On 17 July 2018, Japan and the European Union signed the Economic Partnership Agreement (EPA) together with the Strategic Partnership Agreement in Tokyo. Although there existed several sensitive issues between the two sides, the EU showed its strong energy to conclude and also to ratify these agreements at the time when the American president repeatedly criticized its own allies across the Atlantic Ocean.

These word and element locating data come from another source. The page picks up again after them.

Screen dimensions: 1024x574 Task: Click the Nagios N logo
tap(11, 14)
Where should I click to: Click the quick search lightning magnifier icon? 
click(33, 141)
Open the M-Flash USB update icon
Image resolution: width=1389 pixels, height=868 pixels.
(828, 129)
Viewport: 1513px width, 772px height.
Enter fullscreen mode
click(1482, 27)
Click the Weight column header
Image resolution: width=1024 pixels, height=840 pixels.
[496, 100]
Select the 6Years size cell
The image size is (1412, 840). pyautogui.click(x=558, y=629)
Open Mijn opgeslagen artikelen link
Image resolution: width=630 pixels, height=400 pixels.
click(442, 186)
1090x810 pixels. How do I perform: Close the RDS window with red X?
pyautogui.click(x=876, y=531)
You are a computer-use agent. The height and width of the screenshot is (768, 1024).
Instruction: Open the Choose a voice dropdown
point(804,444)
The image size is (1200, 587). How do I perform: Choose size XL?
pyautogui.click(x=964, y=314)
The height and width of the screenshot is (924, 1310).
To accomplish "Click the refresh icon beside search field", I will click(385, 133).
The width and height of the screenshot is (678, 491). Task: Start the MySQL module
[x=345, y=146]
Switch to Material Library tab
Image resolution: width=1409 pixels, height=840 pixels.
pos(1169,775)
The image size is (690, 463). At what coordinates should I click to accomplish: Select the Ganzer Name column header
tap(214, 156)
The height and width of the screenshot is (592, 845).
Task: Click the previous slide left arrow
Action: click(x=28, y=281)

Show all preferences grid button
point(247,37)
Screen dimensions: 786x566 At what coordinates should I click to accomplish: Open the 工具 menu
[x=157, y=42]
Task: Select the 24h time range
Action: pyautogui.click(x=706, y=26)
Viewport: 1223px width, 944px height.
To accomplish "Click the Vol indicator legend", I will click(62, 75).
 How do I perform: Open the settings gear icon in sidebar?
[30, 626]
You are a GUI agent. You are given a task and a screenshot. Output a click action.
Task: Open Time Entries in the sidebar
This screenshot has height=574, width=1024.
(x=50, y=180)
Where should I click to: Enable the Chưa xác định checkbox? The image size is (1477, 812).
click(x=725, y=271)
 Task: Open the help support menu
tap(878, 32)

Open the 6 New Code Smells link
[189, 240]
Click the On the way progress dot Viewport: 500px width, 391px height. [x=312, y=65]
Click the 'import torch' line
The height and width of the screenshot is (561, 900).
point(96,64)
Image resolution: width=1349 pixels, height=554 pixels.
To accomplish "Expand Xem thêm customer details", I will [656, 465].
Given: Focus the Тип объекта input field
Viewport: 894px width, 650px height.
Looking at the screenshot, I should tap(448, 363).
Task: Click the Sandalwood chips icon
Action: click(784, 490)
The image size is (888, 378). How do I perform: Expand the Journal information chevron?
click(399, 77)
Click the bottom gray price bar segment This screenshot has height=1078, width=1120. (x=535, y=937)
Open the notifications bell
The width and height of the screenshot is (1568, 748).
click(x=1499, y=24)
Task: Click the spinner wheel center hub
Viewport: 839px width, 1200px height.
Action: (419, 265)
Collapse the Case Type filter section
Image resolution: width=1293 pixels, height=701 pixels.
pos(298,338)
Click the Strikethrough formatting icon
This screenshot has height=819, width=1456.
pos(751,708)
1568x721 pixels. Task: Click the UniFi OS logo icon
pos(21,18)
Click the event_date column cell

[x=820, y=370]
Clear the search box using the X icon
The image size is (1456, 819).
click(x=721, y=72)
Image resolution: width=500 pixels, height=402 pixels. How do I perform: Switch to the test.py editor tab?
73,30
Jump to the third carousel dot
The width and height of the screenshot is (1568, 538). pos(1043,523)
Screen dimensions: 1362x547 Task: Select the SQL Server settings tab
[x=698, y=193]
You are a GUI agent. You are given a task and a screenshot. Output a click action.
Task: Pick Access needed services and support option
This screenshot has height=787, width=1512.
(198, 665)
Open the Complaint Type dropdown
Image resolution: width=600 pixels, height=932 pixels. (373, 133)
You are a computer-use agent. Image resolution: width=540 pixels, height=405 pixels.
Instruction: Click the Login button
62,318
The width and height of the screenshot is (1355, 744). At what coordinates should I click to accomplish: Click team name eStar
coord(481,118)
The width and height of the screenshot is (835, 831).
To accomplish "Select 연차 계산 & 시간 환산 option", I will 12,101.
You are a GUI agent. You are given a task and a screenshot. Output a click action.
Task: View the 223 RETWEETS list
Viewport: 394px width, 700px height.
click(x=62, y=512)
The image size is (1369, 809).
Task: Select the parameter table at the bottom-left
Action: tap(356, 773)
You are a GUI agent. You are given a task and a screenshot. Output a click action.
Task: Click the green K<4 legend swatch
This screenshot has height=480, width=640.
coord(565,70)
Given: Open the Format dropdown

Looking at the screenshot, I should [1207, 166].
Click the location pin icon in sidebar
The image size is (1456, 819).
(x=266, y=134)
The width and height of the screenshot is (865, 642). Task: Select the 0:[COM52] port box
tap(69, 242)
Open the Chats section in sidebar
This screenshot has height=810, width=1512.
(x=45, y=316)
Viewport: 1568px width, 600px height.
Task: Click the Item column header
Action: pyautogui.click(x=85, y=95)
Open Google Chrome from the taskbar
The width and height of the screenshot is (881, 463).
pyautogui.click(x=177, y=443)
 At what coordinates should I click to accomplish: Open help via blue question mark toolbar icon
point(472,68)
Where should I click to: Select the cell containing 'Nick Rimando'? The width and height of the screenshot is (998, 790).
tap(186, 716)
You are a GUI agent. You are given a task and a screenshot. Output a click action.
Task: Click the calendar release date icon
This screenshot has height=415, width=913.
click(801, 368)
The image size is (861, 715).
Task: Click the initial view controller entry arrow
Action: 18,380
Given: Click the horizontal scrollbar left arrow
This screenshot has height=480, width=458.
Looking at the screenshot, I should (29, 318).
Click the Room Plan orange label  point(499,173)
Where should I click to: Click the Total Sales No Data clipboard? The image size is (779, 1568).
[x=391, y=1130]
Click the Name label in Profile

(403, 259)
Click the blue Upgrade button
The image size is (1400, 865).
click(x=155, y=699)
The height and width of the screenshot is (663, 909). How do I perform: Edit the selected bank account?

It was generally perceived that the EU needed its closer cooperation with Japan in order to defend the rules-based international order that was under attack.

Thus, leading European countries, such as France, Germany and the Netherlands published their own versions of the Indo-Pacific strategy between 2019 and 2020. The EU itself also published its Indo-Pacific strategy entitled, “The EU strategy for cooperation in the Indo-Pacific” on 16 September 2021.Footnote 11 It became clearer that Japan and Europe were willing to take on more leading role, as proposed by Ikenberry, when Donald Trump came into the presidential office.

Between the West and the Rest

However, it should be questioned whether the liberal international order that the West had documented mainly after 1945 could be appropriately embraced by the “Rest.” Thus, Hans Kundnani argues that “these documents based on liberal principles were signed only by Western powers” and: “There was no document that laid out the basis for a specifically liberal international order that was agreed on by all the world’s powers.”Footnote 12 Kundnani rightly argued that “it is not only in authoritarian states such as China and Russia that the liberal international order, and American ‘hegemony’, is perceived differently than in the West.”Footnote 13

In this way, the liberal international order must be truly globalized with a broader and stronger foundation. However, with the General Assembly of the United Nations “Adopts Resolution Demanding Russian Federation Immediately End Illegal Use of Force in Ukraine, Withdraw All Troops” on 2 March 2022, 40 nations either abstained or were opposed to the sanction against Russia.Footnote 14 This result showed that even the most vital norms of the liberal international order are not so easily shared by all member states of the United Nations. There exists a gap between the West and the authoritarian states, thus Daniel M. Kliman and Richard Fontaine aptly labelled some states as “Global Swing States” a decade ago before Russia invaded Ukraine in 2022.Footnote 15

Reforming the Liberal International Order

In this volume, we will examine how the current liberal international order is perceived in each country in Asia and in Europe. Unlike the U.S. and China, Japan alone does not have sufficient resources to maintain and enhance the liberal international order. At the same time, we need to face the more existential problem of how to define the liberal international order. On this issue, it is necessary to remember that the liberal international order needs to be reformed with a more global outlook. Japan is a kind of a “frontline state” and the U.S.-China structural confrontation has been defining the future of the international order. Thus, we need to ask how the liberal international order will be affected by these recent trends in global politics.

Even though the U.S. remains at the center of global politics, we should not overlook the role of other powers in Asia, Europe and beyond, in defending, and also in reforming, the existing liberal international order. I hope that this volume will contribute to addressing these discussions.